##### Given entries
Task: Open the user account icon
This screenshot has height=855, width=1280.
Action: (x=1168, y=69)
##########
##### Given entries
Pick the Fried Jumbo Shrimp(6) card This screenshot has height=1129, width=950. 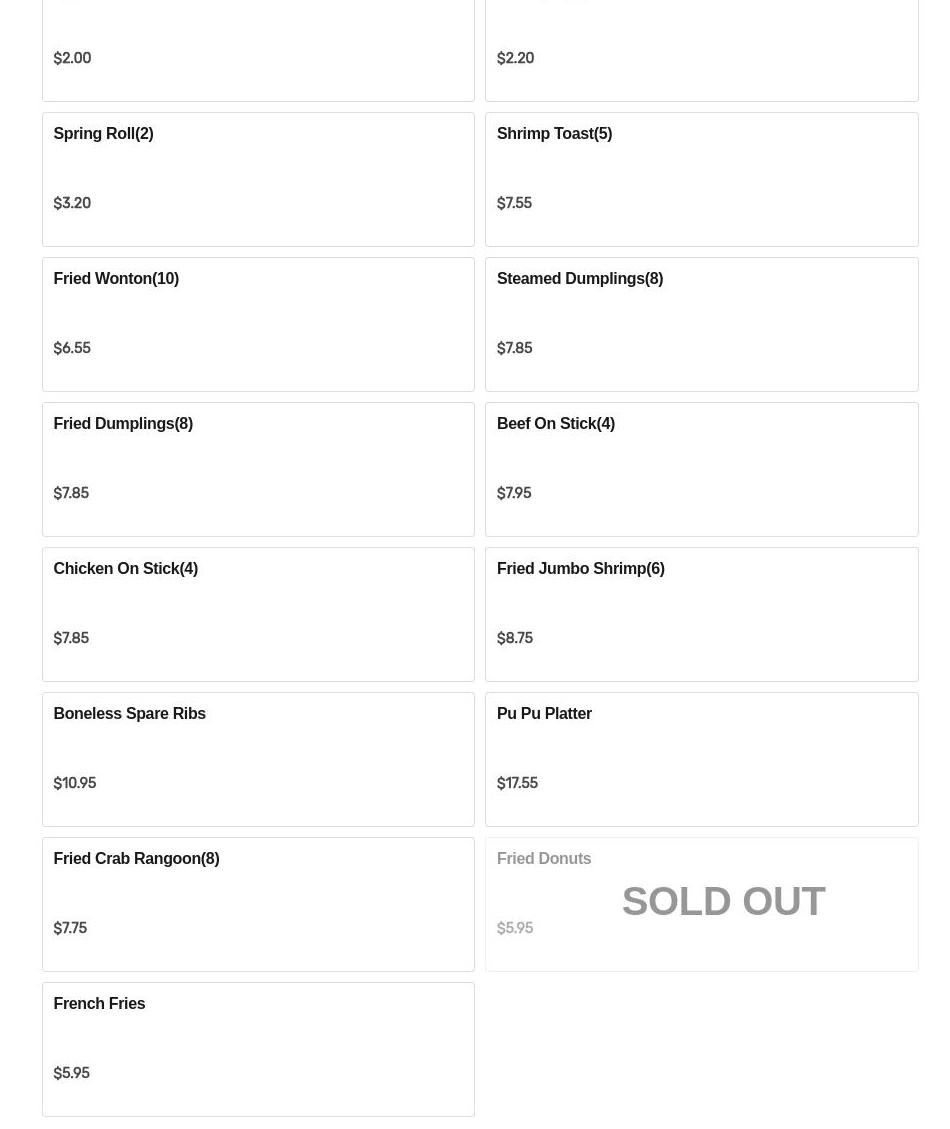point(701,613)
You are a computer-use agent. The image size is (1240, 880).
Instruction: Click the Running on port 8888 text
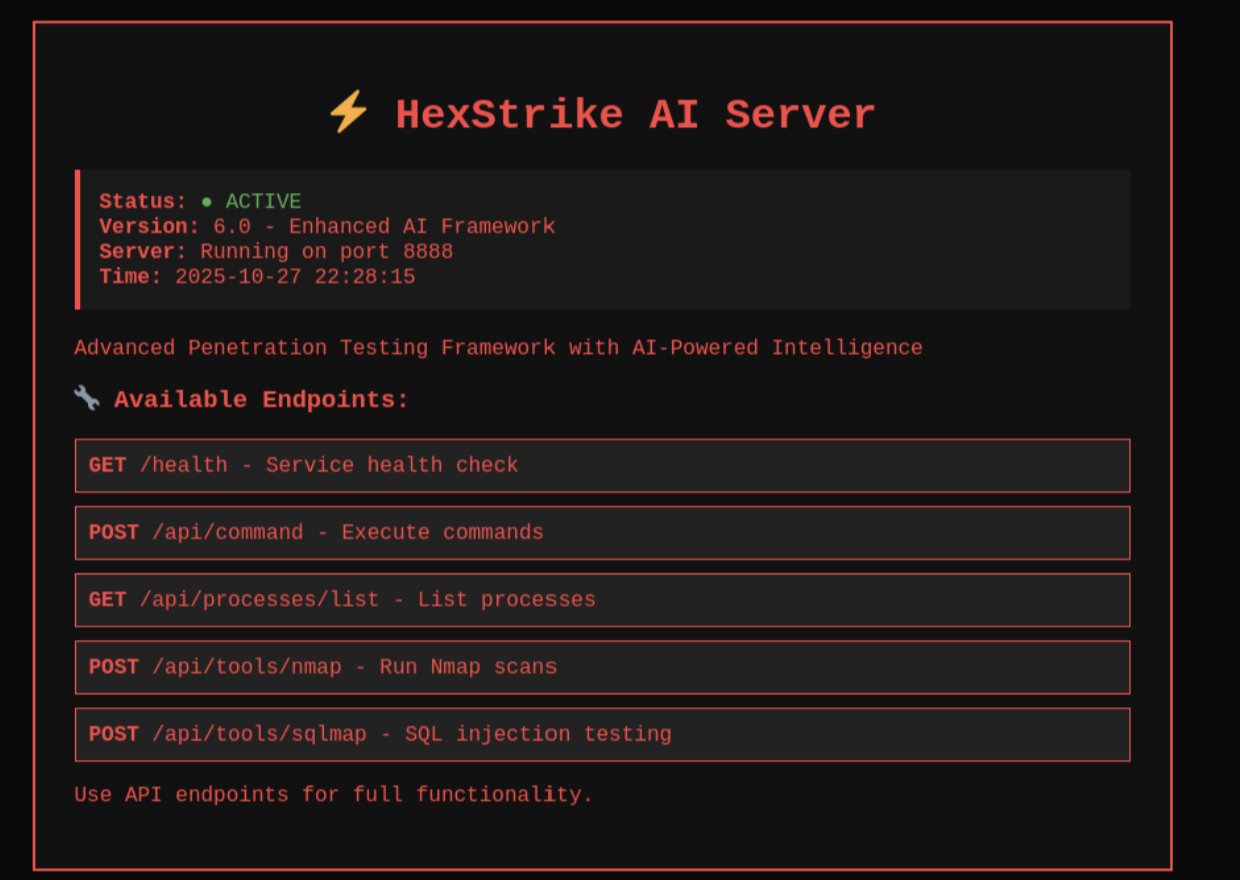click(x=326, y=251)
##########
##### Given entries
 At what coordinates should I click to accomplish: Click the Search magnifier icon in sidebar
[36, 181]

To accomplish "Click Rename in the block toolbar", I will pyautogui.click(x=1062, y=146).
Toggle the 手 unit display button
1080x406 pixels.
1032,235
##########
● Task brief: Please pull out every line of the records above that contains the string "accomplish", and copy each one in full. Case counts, so a line matches only when the letters are written in exactly that case.

● Final result:
 At what coordinates should I click to accomplish: Click the Search magnifier icon in sidebar
To accomplish "Click Rename in the block toolbar", I will pyautogui.click(x=1062, y=146).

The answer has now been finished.